Hastings Point Progress Association Inc v Tweed Shire Council
[2008] NSWLEC 219
•31 July 2008
Land and Environment Court
of New South Wales
CITATION: Hastings Point Progress Association Inc v Tweed Shire Council and Anor; Hastings Point Progress Association Inc v Tweed Shire Council and Ors [2008] NSWLEC 219 PARTIES: APPLICANT
Hastings Point Progress Association Inc
FIRST RESPONDENT
Tweed Shire Council
SECOND RESPONDENTS
Aeklig Pty Ltd
Planit Consulting Pty Ltd
THIRD RESPONDENTS
Kylie Ann Campion
Jody Anne Kearney
Kelly Anne GilliesFILE NUMBER(S): 40785 of 2007, 40967 of 2007 CORAM: Pain J KEY ISSUES: Judicial Review :- failure to consider mandatory matter in grant of development consent by the Council - whether order under s 25B Land and Environment Court Act 1979 should be made to suspend operation of consent LEGISLATION CITED: Environmental Planning and Assessment Act 1979 s 79C
Land and Environment Court Act 1979 s 25B, s 25E
Tweed Local Environmental Plan 2000CASES CITED: Belmore Residents’ Action Group Inc v Canterbury City Council and Anor (2006) 147 LGERA 226
Bungendore Residents Group Inc v Palerang Council and Anor (No 4) [2007] NSWLEC 536
Centro Properties Limited v Hurstville City Council and Anor (2004) 135 LGERA 257
Hastings Point Progress Association Inc v Tweed Shire Council and Anor; Hastings Point Progress Association Inc v Tweed Shire Council and Ors [2008] NSWLEC 180
Homemakers Supacenta-Belrose Pty Limited v Warringah Council and Anor [2008] NSWLEC 54
Kindimindi Investments Pty Ltd v Lane Cove Council and Anor (2007) 150 LGERA 333
Mid Western Community Action Group Inc v Mid-Western Regional Council & Stockland Development Pty Ltd [2007] NSWLEC 411DATES OF HEARING: Written submissions filed after substantive judgment
DATE OF JUDGMENT:
31 July 2008LEGAL REPRESENTATIVES: APPLICANT
Mr A Pickles with Ms Y Cachia
SOLICITOR
Environmental Defenders OfficeFIRST RESPONDENT
Submitting appearance
SECOND and THIRD RESPONDENTS
Mr P McEwen SC with Dr S Berveling
SOLICITOR
Stacks
JUDGMENT:
THE LAND AND
ENVIRONMENT COURT
OF NEW SOUTH WALESPain J
40785 of 2007, Hastings Point Progress Association Inc v Tweed Shire Council and Anor (No 2)31 July 2008
JUDGMENT40967 of 2007 Hastings Point Progress Association Inc v Tweed Shire Council and Ors (No 2)

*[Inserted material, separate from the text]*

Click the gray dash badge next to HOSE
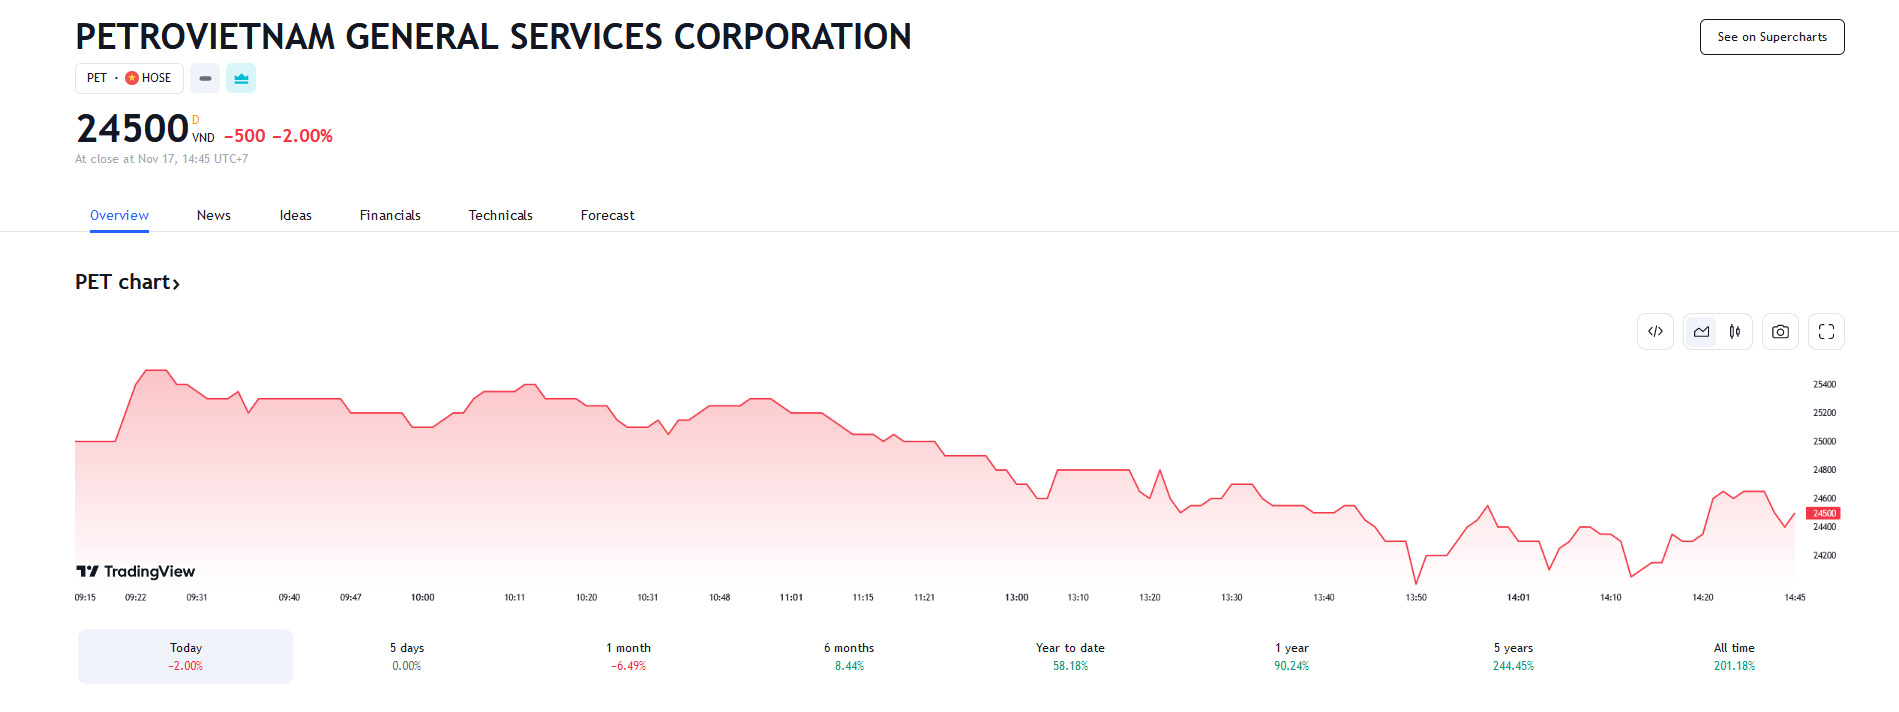 (205, 78)
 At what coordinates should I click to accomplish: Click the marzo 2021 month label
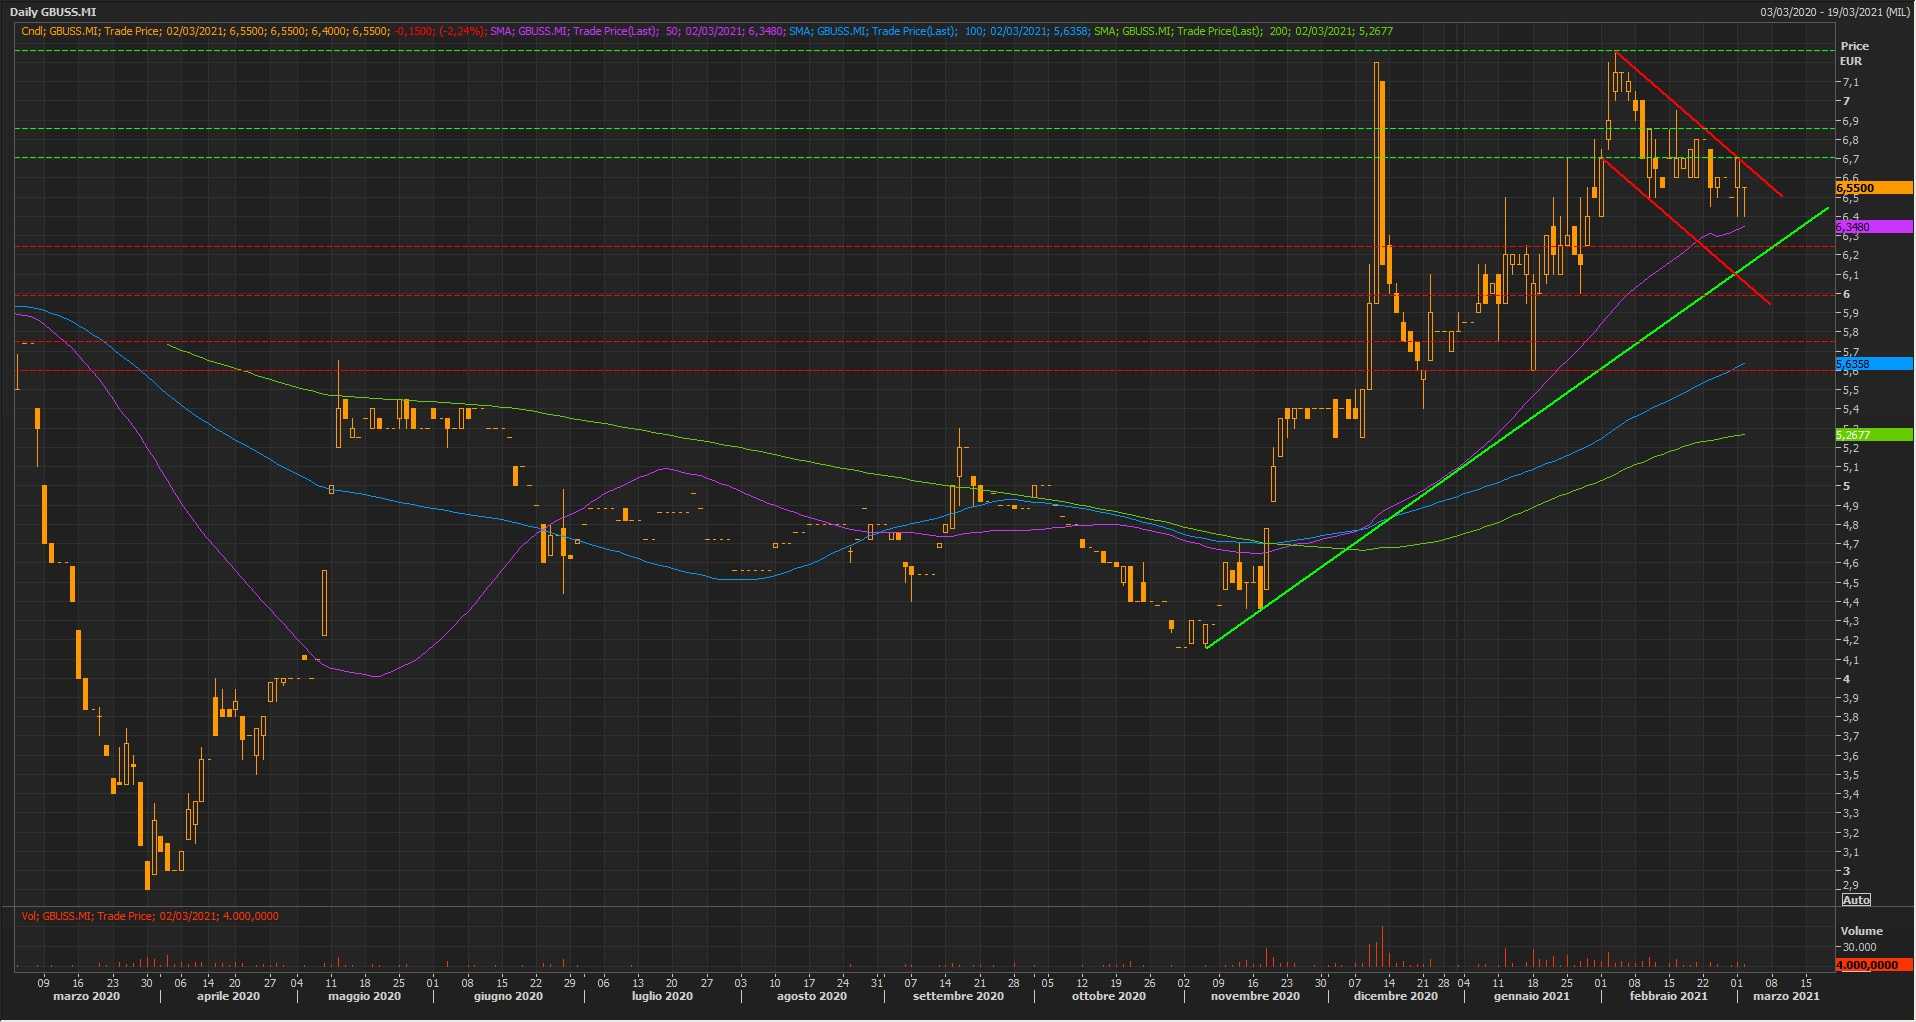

1 Her Honour: In Hastings Point Progress Association Inc v Tweed Shire Council and Anor; Hastings Point Progress Association Inc v Tweed Shire Council and Ors [2008] NSWLEC 180 I held that the Tweed Shire Council as the First Respondent (the Council) in matter no 40967 of 2007, (Planit Consulting Pty Limited as Second Respondent and Kylie Ann Campion, Jody Anne Kearney and Kelly Anne Gillies as Third Respondents), had failed to take into account cl 8(1)(c) of the Tweed Local Environmental Plan 2000 (TLEP) when it granted development consent to the Third Respondent’s development consent for DA07/0022. The relevant background to the finding is set out in the judgment. Importantly, I found that this clause was a condition precedent to the granting of development consent under the TLEP and the Council had failed to consider it; see [91]-[111]. The Applicant now seeks a declaration that the development consent is invalid.
2 Under Pt 3 Div 3 of the Land and Environment Court Act 1979 (the Court Act) the Court may, instead of declaring a development consent invalid, make orders under s 25B whereby the operation of the consent is suspended and terms for compliance specified. Under s 25E of the Court Act I must consider whether I should make an order under Div 3 instead of determining that a development consent to which this Division applies is invalid. The parties have filed opposing submissions as to whether I should make an order pursuant to s 25B or not.
Applicant’s submissions
3 The Applicant opposes the making of a s 25B order, relying on the reasoning of Tobias JA in Kindimindi Investments Pty Ltd v Lane Cove Council and Anor (2007) 150 LGERA 333 at 342 that such an order could be inappropriate if the breach involved the failure to consider a relevant matter under s 79C of the Environmental Planning and Assessment Act 1979 (the EP&A Act).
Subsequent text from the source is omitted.